O local estava silencioso, como
silente se encontrava o entorno. Um pássaro e um farfalhar de ramagem quebrara
a monotonia. Não sei se do verso que lia, se do sorriso que despontara, vindo
de um tímido sol. Senti um aconchego na alma. Lembrei-me de minha infância,
passada entre os grãos de uma areia quente e sedosa, onde leve era a constância
dos pensamentos e doce o paladar que saboreava os quitutes. Tudo era poesia. A
idade assim o permitia. E melhorava quando a água do mar se aproximava e
obrigava-me a um encantamento que só via em livros de aventuras, daqueles com
grandes heróis de capa e espada.
Esta manhã admirei o espaço
envolvente - muito diferente, e distante, da minha praia -, e agora o que vejo
são verdes espécimes, cortadas, na maioria das vezes, sem nenhum pudor. Escalvadas
por completo, tendo a nu as suas fragilidades. Há um lago também, pouco
cristalino e trôpego em imagens, se não fosse um pato ou um ganso cortarem as
águas de vez em quando, imaginar-se-ia por ali apenas algumas pulgas de água
(os entendidos dizem que são dáfnias), seres que, mesmo ínfimos, causam leves incómodos
ao ecossistema local.
Sinto falta de arvoredo de
abundantes cores, daqueles que encontramos em países distantes, e onde são
tratados como deuses na Terra.
Imagino este local onde estou
agora repleto de flamboyants, com
copas largas, e flores vermelhas espampanantes, idênticos aos que costumava
contemplar, plenamente extasiado, na Ilha de Paquetá, na Baía da Guanabara, no
Rio de Janeiro.
Será que cada um que me lê já
encontrou o seu lugar de sonho? Tive essa sorte. E é exatamente ali que quero
passar os meus últimos anos, admirando o deslumbre colorido de uma natureza
feliz, um oceano borbulhante que saltita e ruge, acalenta e assusta, conforme o
seu estado de espírito.
De repente, sou despertado por
um qualquer grasnar, lembro-me de onde estou, deixo o sonho cair por terra e arremeto
os olhos de relance, procurando um aconchego que me faça acreditar que este parque
que tenho diante de mim é, de facto, diferente, especial.

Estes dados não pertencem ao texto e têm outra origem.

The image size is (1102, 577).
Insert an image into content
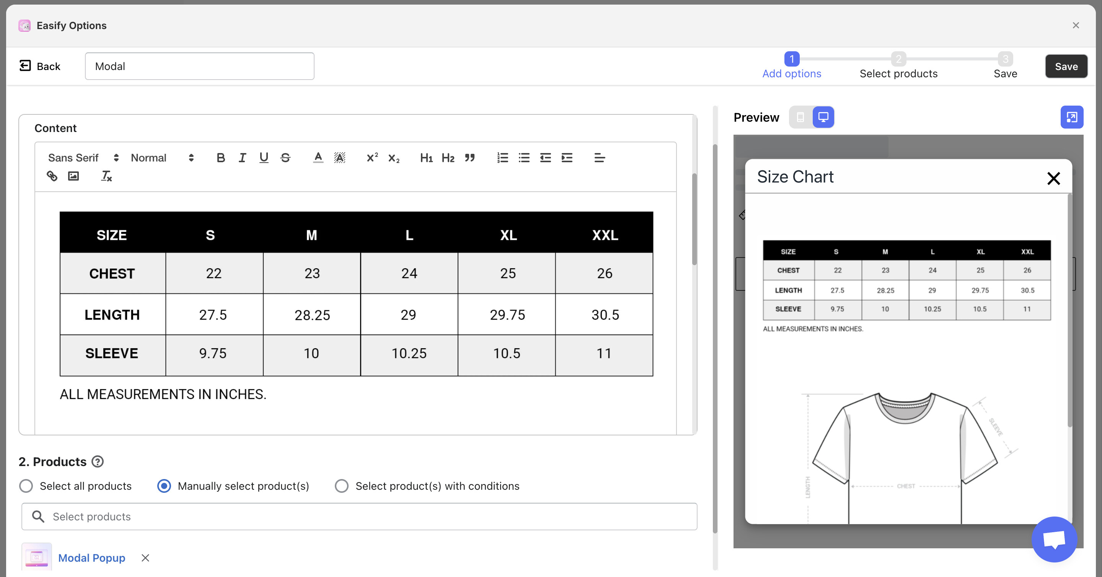pyautogui.click(x=73, y=176)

Infelizmente não consigo sentir
alegria. Vejo edifícios antigos em ruínas (dizem que um dia será um hotel),
alamedas sujas, pessoas que passam cabisbaixas, destilando uma tristeza
interior que faz eco: Um silêncio atordoador, daqueles que podem gerir um
temporal. Não sou o único, afinal, que está deslocado. Aquelas almas pululam
entre infortúnios. Será que alguma delas, um dia, encontrou um lugar de sonho?

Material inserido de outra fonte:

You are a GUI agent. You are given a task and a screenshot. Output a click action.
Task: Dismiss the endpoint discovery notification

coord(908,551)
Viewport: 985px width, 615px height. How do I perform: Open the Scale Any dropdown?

O meu avô paterno sussurrava-me
inúmeras vezes: “Devemos fazer o nosso ninho onde existir sortimento suficiente
para que as crias não sintam frio nem fome. Um local onde o sonho pereça depois
do corpo. Não te demores onde não sentires que és feliz.”
Continuo a caminhar por entre
escombros, vestígios de almas perdidas e quimeras arrancadas, a frio, sem dó.
Mais homens e mulheres passam por mim, não interagem, não erguem o olhar para o
céu, não buscam o agasalho que, supostamente, a natureza envolvente pode
oferecer. Estarão mortos?
De olhar mediano, admirando
timidamente o que me envolve, vou deixando os pés levarem-me para diante. Paro
a poucos metros do coreto. Insalubre. Insosso. Adornado com cores frias e
adereços pobres. De repente, uma voz conhecida atira o meu nome pelo ar. A
amiga que não via há meses, que andara acabrunhada por causa da vida de artista
falida que ostentava, estava diante de mim. Depois do abraço da saudade, reparo
no alforge que pousara no chão. Com o olhar mareado diz-me um “obrigado por
tudo” e mostra-me uma passagem, só de ida, para o seu lugar de sonho. É isso:
“Não te demores onde não sentires que és feliz.”